Na trama, a jornalista Alex (Winslet) e Ben (Elba) o médico Ben iriam pegar o mesmo avião, mas o voo é cancelado por conta de uma tempestade. Alex decide fretar um jatinho e chama Ben para dividir os custos e a viagem. Durante esse vôo o piloto sofre um ataque cardíaco, fazendo o avião cair numa região montanhosa e deserta.

O filme tem um começo bem construído, apresentando os protagonistas de forma direta, com conversas pelo celular. Assim, o roteiro não perde tempo em nos dizer quem é quem. As informações que faltam, logo são entregues, antes ainda do acidente. Dessa forma, após a queda do avião, quando Ben demonstra saber o que está fazendo, fica fácil para o público aceitar, pois já sabemos que ele é um médico. Porém os méritos do roteiro não vão muito além dessa introdução de personagens.

As situações criadas são pouco prováveis. A começar com a sequência do acidente. A tentativa de criar uma situação problemática fica exagerada quando o piloto tem uma parada cardíaca no mesmo momento que o avião passa por uma turbulência. Qualquer uma das duas condições já seria suficiente para justificar a queda, mas o exagero forçado é mais uma tentativa de nos obrigar a acreditar. Não seria necessariamente um problema, caso o filme não se levasse tão a sério. Porém, ao tentar criar uma situações de emergência, reforçada pela fotografia do filme que consegue enquadrar muito bem o cenário das montanhas, fica evidente a tentativa de passar a sensação de realidade. Essa tentativa se perde ao longo da execução.

O diretor Hany Abu-Assad (“Omar”) entrega um filme tão difícil de convencer o público do problema vivido pelos personagens, que quase todas as situações criadas acabam se perdendo ao longo da narrativa. Desde a barba de Ben, que parece não crescer, e o cabelo de Alex, sempre bem arrumado, até a aparência física de ambos. Numa condição de isolamento, numa montanha congelada e com pouca comida era de se esperar que ambos fossem emagrecendo, o que não acontece. Isso faz com que o público não encare aquela situação com a agressividade que deveria.

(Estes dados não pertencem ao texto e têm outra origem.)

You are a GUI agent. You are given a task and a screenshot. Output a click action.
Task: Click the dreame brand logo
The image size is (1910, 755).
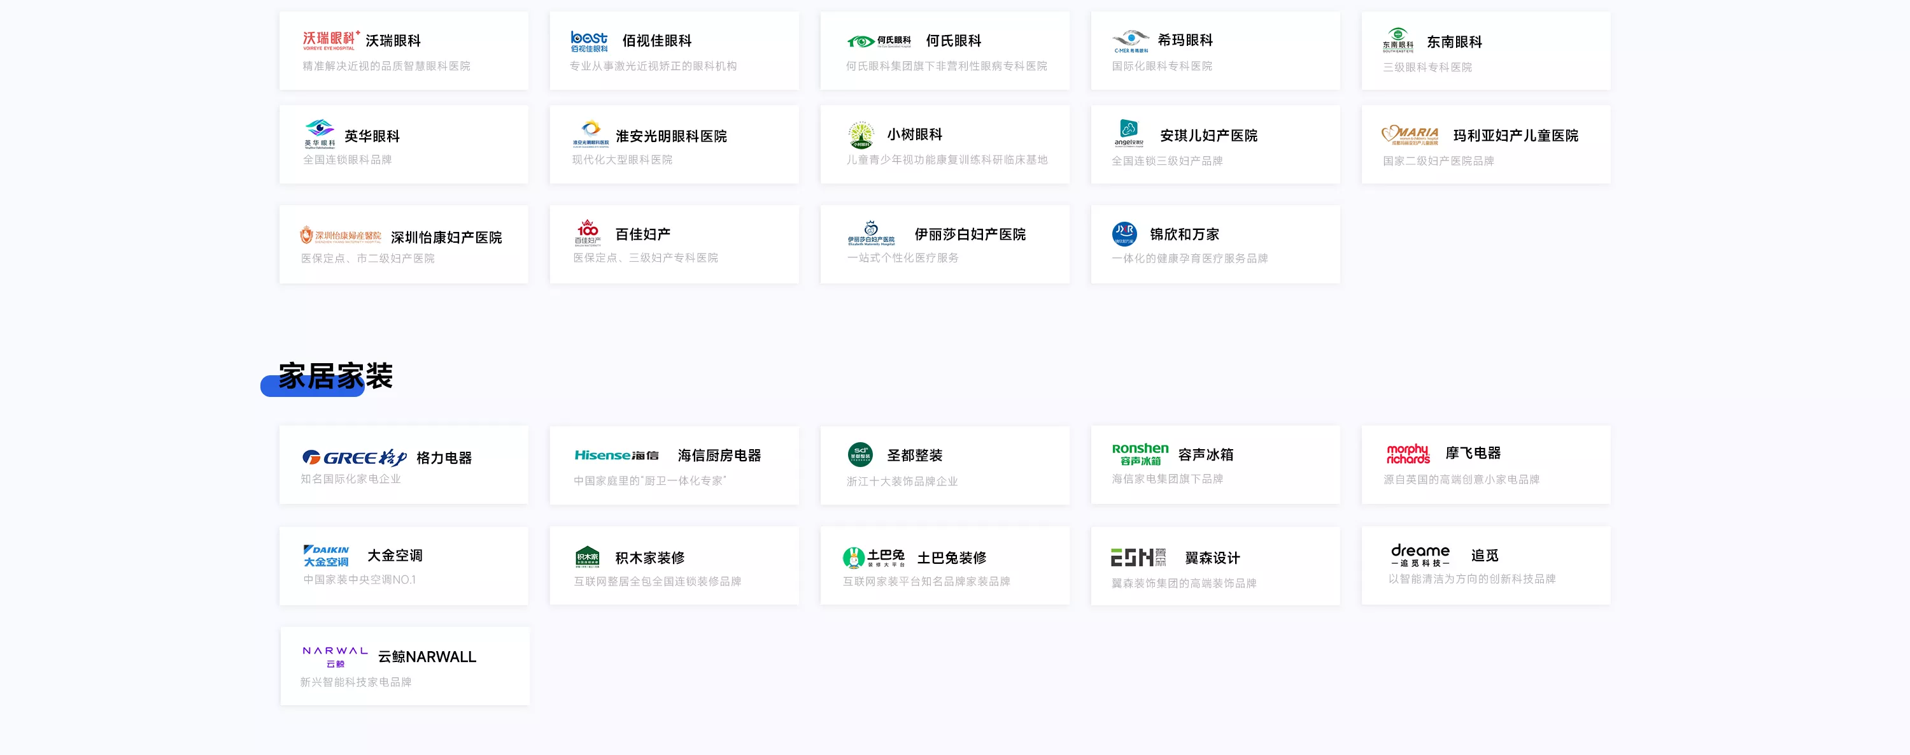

Cabe, então, a Kate Winslet e Idris Elba a função de cativar o público através de seus personagens. Winslet é convincente como uma jornalista teimosa e motivada. Sua personagem tem uma boa construção ao longo do filme o que, somado à boa atuação, reforça a condição de alguém que está há algumas semanas perdida numa montanha. Da mesma forma, Idris Elba consegue passar bem a insegurança de Ben nos momentos em que precisa tomar uma decisão para sobreviver, mas exita com medo das consequências de tentar descer a montanha.

O filme ainda brinca com o extracampo para causar um certo incômodo. Em diversas cenas a câmera começa a fazer um movimento quando um dos protagonistas enxergam alguma coisa no cenário. Porém o movimento termina enquadrando apenas o personagem, deixando o público sem saber o que foi visto, se é algum abrigo ou um animal selvagem.

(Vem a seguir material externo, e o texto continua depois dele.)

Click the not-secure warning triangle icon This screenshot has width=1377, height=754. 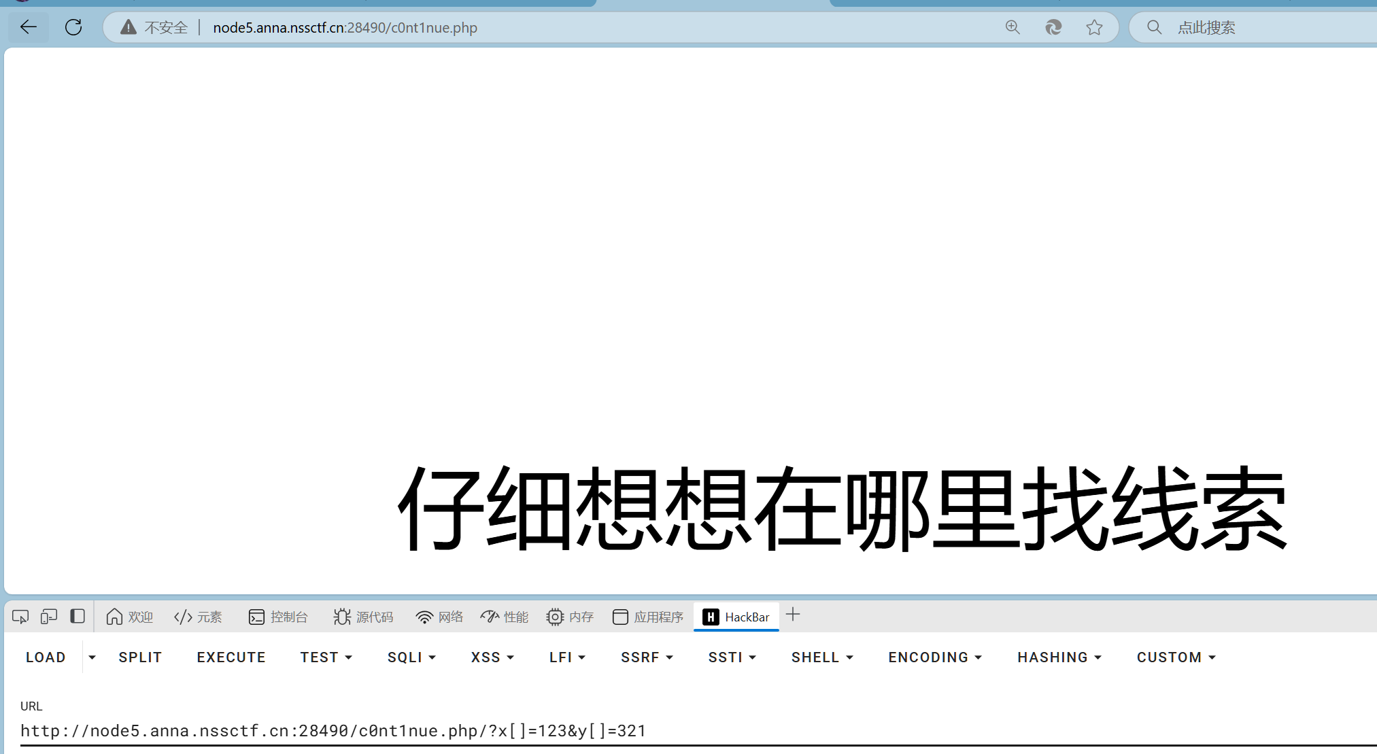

Ao fim, o que temos é uma história de sobrevivência que não convence na sensação de perigo e emergência, da mesma forma como o romance entre os personagens oscila entre o aceitável e o forçado. É uma história que desperdiça o potencial do elenco principal e se perde numa execução ruim e nos clichês de um subgênero que precisa ser renovado.